> Exercise prompt: Format the data below as a numbered list with one entry per line, omitting any blank lines.

> Record set:

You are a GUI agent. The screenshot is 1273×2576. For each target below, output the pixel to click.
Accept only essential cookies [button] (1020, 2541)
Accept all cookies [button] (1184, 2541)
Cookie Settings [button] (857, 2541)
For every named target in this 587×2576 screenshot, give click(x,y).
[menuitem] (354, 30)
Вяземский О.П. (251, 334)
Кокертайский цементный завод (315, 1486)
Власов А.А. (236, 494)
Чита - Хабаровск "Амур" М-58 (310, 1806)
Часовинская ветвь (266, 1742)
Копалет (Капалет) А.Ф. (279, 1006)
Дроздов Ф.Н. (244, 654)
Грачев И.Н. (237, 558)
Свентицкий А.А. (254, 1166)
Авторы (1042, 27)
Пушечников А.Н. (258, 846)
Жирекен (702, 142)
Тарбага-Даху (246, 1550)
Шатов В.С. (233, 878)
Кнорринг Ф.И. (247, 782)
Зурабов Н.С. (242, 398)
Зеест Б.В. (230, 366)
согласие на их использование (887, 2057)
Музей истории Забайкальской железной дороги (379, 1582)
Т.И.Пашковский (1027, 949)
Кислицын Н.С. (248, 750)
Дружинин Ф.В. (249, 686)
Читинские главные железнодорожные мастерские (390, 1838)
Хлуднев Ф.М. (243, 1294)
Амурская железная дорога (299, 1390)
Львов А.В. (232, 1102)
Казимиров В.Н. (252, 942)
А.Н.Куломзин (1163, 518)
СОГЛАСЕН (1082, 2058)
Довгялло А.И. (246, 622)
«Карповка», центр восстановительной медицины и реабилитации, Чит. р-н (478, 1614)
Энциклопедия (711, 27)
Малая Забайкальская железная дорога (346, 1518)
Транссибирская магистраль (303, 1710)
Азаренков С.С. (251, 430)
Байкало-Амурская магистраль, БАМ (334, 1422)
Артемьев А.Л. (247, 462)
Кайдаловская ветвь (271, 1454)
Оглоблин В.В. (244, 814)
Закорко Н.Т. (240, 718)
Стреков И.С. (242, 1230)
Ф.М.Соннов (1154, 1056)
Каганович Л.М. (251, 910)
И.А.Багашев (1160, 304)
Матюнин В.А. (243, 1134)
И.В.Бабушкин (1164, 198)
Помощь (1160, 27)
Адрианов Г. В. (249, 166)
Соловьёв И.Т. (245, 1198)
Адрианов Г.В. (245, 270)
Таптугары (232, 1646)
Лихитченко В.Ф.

> Completed exercise:
1. You are a GUI agent. The screenshot is 1273×2576. For each target below, output the pixel to click.
2. Accept only essential cookies [button] (1020, 2541)
3. Accept all cookies [button] (1184, 2541)
4. Cookie Settings [button] (857, 2541)
5. For every named target in this 587×2576 screenshot, give click(x,y).
6. [menuitem] (354, 30)
7. Вяземский О.П. (251, 334)
8. Кокертайский цементный завод (315, 1486)
9. Власов А.А. (236, 494)
10. Чита - Хабаровск "Амур" М-58 (310, 1806)
11. Часовинская ветвь (266, 1742)
12. Копалет (Капалет) А.Ф. (279, 1006)
13. Дроздов Ф.Н. (244, 654)
14. Грачев И.Н. (237, 558)
15. Свентицкий А.А. (254, 1166)
16. Авторы (1042, 27)
17. Пушечников А.Н. (258, 846)
18. Жирекен (702, 142)
19. Тарбага-Даху (246, 1550)
20. Шатов В.С. (233, 878)
21. Кнорринг Ф.И. (247, 782)
22. Зурабов Н.С. (242, 398)
23. Зеест Б.В. (230, 366)
24. согласие на их использование (887, 2057)
25. Музей истории Забайкальской железной дороги (379, 1582)
26. Т.И.Пашковский (1027, 949)
27. Кислицын Н.С. (248, 750)
28. Дружинин Ф.В. (249, 686)
29. Читинские главные железнодорожные мастерские (390, 1838)
30. Хлуднев Ф.М. (243, 1294)
31. Амурская железная дорога (299, 1390)
32. Львов А.В. (232, 1102)
33. Казимиров В.Н. (252, 942)
34. А.Н.Куломзин (1163, 518)
35. СОГЛАСЕН (1082, 2058)
36. Довгялло А.И. (246, 622)
37. «Карповка», центр восстановительной медицины и реабилитации, Чит. р-н (478, 1614)
38. Энциклопедия (711, 27)
39. Малая Забайкальская железная дорога (346, 1518)
40. Транссибирская магистраль (303, 1710)
41. Азаренков С.С. (251, 430)
42. Байкало-Амурская магистраль, БАМ (334, 1422)
43. Артемьев А.Л. (247, 462)
44. Кайдаловская ветвь (271, 1454)
45. Оглоблин В.В. (244, 814)
46. Закорко Н.Т. (240, 718)
47. Стреков И.С. (242, 1230)
48. Ф.М.Соннов (1154, 1056)
49. Каганович Л.М. (251, 910)
50. И.А.Багашев (1160, 304)
51. Матюнин В.А. (243, 1134)
52. И.В.Бабушкин (1164, 198)
53. Помощь (1160, 27)
54. Адрианов Г. В. (249, 166)
55. Соловьёв И.Т. (245, 1198)
56. Адрианов Г.В. (245, 270)
57. Таптугары (232, 1646)
58. Лихитченко В.Ф.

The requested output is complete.